Публика беспокойно зашевелилась.
— Вы защитили меня от его голоса? — спросила я.
— Вас защищают метки, — ответил Жан-Клод.
— А что чувствует публика?
— Резкую боль в сердце. Старение своего тела. Резкий ужас при воспоминании о несчастных случаях.
Воздух наполнили вздохи, вскрики, вопли — это слова Оливера дошли до каждого и заставили его вспоминать о том, что он смертен.
Это было мерзко. Кто-то, помнящий миллион лет, напоминал людям о том, как хрупка жизнь.
— Если вам предстоит умереть, не лучше ли умереть в наших радостных объятиях? — По ступеням помоста ползала ламия, показывая себя всей публике. — Она возьмет вас нежно, о, как нежно и ласково в эту темную ночь! Мы превращаем смерть в праздник, в радостный переход. Не надо мучительных сомнений! И в конце своем вы возжелаете, чтобы руки ее легли на вас. Она даст вам радость, которая никогда не снилась смертному. И разве дорого заплатить за это смертью, если вам все равно умирать? Не лучше ли умереть, ощущая на коже наши губы, а не острый маятник времени?
Раздались крики «Да!», «Скорей!», и их было немало.
— Остановите его! — сказала я.
— Это его минута, ma petite. Я не могу его остановить.
— Друзья мои, я предлагаю вам воплотить в наших объятиях самые черные ваши мечты! Придите к нам!
Темнота зашелестела движением, и вспыхнул свет. Люди лезли на ограждение, они стремились обнять смерть.
И все они застыли в свете и глядели взглядом лунатиков, разбуженных на ходу. У некоторых был озадаченный вид, но человек у самых перил чуть не плакал, будто у него грубо вырвали какое-то яркое видение. Он рухнул на колени, плечи его затряслись, и он зарыдал. Что увидел он в словах Оливера? Что он почувствовал в воздухе? Сохрани нас Боже от этого.
Во вновь загоревшемся свете я увидела, что внесли внутрь, пока мы ждали за занавесом. Это было что-то вроде мраморного алтаря и ведущих у нему ступеней. Он стоял между двумя помостами, ожидая… чего? Я повернулась к Жан-Клоду, но уже что-то происходило на арене.
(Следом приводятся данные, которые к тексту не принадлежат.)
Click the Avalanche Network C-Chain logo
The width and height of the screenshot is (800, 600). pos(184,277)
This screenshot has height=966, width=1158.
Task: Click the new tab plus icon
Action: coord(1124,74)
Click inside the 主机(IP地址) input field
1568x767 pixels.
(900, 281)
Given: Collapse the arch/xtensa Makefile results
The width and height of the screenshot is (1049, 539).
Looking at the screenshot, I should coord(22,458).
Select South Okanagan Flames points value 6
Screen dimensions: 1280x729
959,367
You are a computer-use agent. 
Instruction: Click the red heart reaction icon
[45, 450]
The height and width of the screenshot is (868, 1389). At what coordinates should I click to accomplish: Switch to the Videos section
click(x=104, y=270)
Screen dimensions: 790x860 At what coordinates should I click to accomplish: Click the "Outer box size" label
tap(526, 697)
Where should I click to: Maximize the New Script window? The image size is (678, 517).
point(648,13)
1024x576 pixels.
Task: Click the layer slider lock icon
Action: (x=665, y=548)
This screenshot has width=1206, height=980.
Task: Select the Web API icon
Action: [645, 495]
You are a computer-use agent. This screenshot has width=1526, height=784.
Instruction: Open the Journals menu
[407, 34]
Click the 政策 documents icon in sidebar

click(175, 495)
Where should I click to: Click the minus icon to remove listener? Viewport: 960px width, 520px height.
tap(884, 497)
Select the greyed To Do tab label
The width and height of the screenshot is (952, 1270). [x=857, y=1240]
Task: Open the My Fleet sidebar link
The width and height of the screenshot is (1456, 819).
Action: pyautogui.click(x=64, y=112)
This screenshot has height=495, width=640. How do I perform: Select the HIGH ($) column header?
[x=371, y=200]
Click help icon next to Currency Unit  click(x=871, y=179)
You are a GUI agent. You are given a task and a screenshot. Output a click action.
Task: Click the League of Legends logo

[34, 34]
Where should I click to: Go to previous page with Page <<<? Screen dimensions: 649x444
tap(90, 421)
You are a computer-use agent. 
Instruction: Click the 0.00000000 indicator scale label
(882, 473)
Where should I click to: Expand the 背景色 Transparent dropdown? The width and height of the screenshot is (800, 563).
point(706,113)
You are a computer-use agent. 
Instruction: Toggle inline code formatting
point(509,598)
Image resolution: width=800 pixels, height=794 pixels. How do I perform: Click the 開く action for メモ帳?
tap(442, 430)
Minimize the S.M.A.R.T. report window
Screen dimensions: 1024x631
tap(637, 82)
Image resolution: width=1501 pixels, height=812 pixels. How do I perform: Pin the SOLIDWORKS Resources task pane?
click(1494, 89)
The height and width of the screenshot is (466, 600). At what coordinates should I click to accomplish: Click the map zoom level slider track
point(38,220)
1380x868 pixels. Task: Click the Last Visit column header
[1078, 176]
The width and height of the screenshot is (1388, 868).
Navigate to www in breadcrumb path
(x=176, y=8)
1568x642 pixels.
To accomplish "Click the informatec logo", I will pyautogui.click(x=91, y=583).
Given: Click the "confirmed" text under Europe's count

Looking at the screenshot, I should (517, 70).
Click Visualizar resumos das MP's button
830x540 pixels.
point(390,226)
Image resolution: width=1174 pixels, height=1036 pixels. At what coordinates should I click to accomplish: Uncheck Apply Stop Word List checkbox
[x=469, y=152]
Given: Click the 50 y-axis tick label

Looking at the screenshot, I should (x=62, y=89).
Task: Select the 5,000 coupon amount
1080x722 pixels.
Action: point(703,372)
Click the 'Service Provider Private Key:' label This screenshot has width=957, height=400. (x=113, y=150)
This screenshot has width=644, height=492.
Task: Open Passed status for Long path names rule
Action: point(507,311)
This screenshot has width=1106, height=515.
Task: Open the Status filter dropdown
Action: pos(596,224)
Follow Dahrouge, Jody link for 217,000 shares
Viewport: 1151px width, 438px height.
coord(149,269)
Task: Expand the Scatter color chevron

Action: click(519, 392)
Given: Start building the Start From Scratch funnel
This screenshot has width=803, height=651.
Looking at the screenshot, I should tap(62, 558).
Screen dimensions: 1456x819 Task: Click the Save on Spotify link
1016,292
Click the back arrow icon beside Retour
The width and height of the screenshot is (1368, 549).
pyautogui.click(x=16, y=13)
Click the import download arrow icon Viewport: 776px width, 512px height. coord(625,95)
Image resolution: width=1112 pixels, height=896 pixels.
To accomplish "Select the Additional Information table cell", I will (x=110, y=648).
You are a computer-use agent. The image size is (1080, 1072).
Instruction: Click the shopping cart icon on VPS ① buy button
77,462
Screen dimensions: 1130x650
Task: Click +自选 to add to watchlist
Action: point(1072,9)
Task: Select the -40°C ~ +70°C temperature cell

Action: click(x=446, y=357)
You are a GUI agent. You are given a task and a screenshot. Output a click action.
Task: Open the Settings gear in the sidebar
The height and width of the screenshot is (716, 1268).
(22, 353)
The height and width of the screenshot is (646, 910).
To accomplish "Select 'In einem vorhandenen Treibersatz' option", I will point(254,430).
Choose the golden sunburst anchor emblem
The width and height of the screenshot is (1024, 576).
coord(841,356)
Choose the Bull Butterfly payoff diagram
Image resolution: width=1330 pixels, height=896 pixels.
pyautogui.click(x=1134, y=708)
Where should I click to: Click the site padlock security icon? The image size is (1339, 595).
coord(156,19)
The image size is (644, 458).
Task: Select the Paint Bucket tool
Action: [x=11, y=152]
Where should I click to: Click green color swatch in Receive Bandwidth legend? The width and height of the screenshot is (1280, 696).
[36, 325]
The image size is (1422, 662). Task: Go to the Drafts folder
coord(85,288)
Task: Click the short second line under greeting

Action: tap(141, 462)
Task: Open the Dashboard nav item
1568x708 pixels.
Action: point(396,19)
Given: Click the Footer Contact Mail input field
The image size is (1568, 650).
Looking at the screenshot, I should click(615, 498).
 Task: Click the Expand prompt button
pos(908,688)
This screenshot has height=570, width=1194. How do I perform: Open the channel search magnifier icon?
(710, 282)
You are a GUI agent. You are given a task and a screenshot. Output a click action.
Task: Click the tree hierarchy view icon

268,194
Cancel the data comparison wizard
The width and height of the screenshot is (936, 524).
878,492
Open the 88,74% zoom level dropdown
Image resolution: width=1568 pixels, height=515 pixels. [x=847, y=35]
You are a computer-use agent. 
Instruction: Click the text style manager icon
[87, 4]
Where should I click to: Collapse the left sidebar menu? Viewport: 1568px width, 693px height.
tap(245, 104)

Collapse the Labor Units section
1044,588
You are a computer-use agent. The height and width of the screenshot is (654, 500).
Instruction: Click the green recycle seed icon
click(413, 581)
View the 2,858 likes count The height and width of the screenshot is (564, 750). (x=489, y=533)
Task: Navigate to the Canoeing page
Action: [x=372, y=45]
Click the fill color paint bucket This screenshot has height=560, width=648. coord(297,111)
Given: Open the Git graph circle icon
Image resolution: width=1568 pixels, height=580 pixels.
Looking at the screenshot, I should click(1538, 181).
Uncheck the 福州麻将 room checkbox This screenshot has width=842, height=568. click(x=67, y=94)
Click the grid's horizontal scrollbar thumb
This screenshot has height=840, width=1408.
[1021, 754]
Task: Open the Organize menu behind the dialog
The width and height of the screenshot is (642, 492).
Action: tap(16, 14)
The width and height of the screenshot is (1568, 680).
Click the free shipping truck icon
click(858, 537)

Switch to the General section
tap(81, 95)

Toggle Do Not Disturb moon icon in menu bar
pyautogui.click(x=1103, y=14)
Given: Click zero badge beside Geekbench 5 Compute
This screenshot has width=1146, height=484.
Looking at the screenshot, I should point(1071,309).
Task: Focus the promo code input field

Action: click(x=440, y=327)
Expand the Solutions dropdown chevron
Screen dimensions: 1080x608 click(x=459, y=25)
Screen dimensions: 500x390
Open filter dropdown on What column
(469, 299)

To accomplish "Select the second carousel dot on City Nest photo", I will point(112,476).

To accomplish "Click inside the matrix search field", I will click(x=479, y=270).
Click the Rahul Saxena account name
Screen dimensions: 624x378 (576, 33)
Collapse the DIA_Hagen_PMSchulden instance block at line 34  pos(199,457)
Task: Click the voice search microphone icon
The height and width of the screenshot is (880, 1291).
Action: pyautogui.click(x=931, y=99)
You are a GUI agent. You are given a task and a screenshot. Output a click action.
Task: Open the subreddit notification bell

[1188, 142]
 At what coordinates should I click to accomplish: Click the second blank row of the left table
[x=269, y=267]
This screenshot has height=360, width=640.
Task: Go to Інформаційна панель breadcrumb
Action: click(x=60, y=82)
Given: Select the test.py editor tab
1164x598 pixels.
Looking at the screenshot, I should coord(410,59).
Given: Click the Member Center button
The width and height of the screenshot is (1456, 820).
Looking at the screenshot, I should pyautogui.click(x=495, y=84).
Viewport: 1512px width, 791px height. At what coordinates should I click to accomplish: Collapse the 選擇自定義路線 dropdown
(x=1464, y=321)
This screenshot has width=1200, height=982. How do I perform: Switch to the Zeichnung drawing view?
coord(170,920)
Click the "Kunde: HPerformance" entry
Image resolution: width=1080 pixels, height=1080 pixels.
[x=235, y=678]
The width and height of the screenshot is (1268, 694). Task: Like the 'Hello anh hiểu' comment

Рашида отошла от помостов, приблизившись к ограждению и к публике. Стивен, одетый во что-то вроде купального костюма из ремней, подошел крадучись к другой стороне ограждения. Его почти обнаженное тело было таким же гладким, без шрамов, как у Рашиды. «Мы быстро исцеляемся», — сказала она.
— Леди и джентльмены, мы даем вам несколько минут, чтобы оправиться от первого потока волшебства этого вечера. Потом мы вам покажем кое-какие из наших секретов.
Толпа разошлась по местам. Служитель помог вернуться на место плачущему мужчине. На зал упала тишина. Никогда я не видела такой безмолвной толпы. Слышно было бы, как муха пролетит.
— Вампиры могут призывать зверей себе на помощь. Мой зверь — волк.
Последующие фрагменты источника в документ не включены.